Task input =>

__________________________________________________

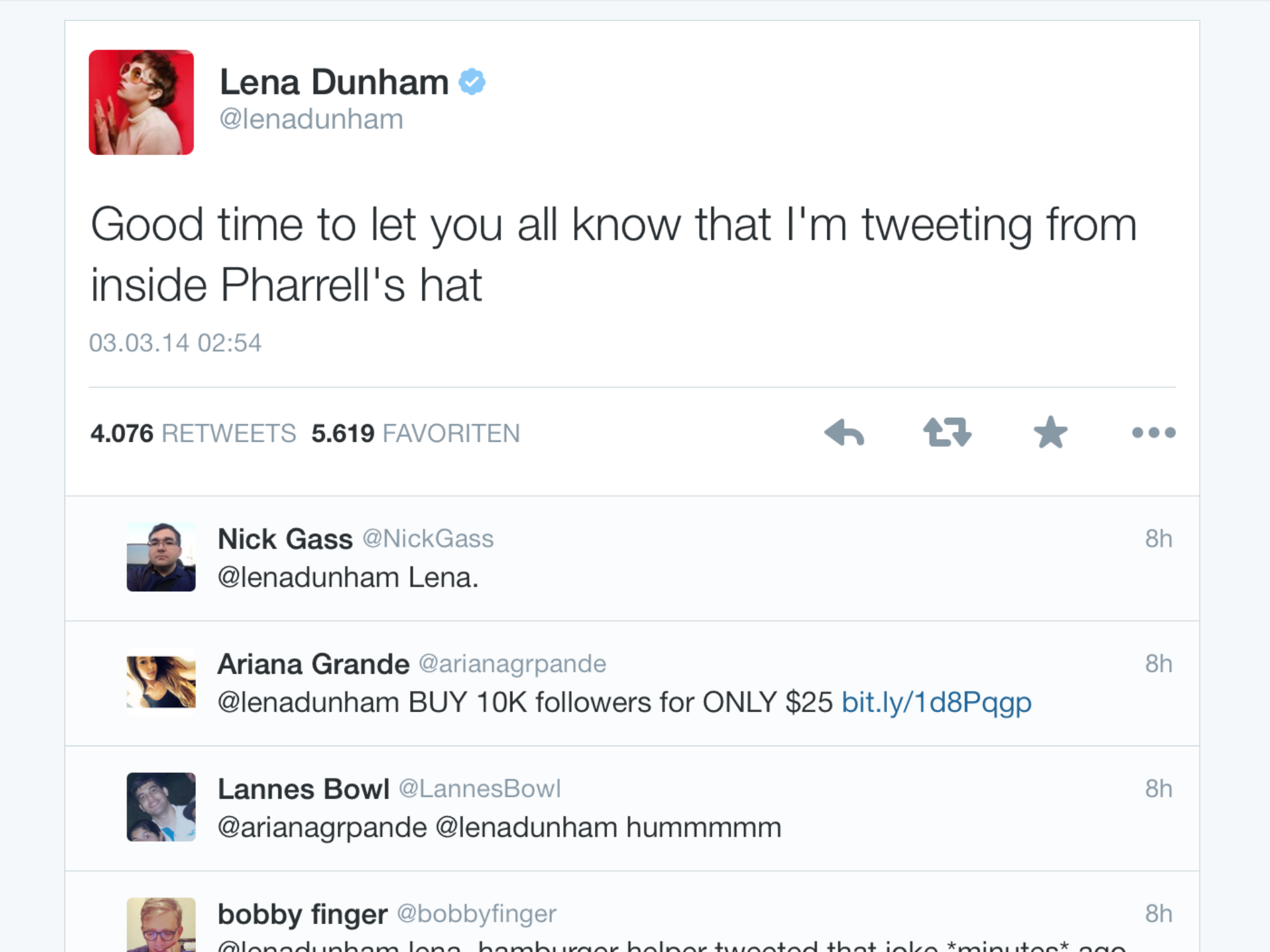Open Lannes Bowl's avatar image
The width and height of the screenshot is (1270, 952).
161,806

__________________________________________________

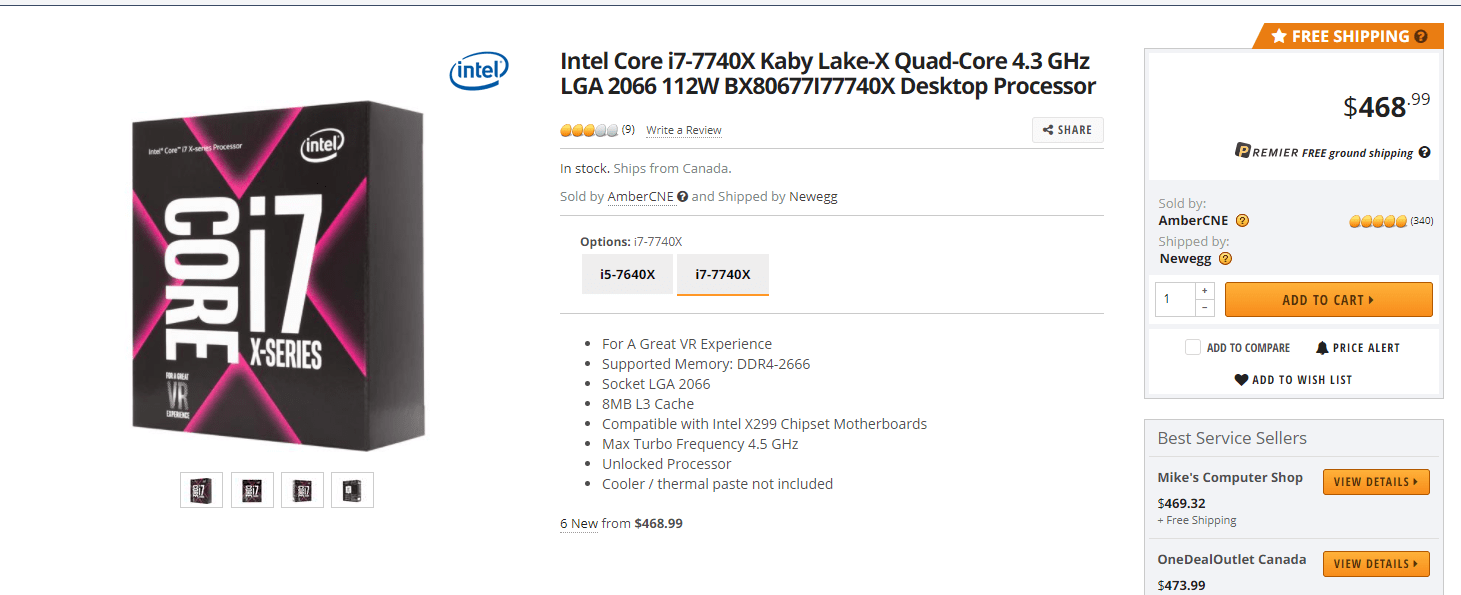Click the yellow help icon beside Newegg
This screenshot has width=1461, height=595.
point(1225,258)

__________________________________________________

Given request =>
Rewrite the material in the stretch from "Click the yellow help icon beside Newegg" through "point(1225,258)", replacing "screenshot" with "image" and keeping everything else the same. Leave the pictures out of your answer.

Problem solution =>
Click the yellow help icon beside Newegg
This image has width=1461, height=595.
point(1225,258)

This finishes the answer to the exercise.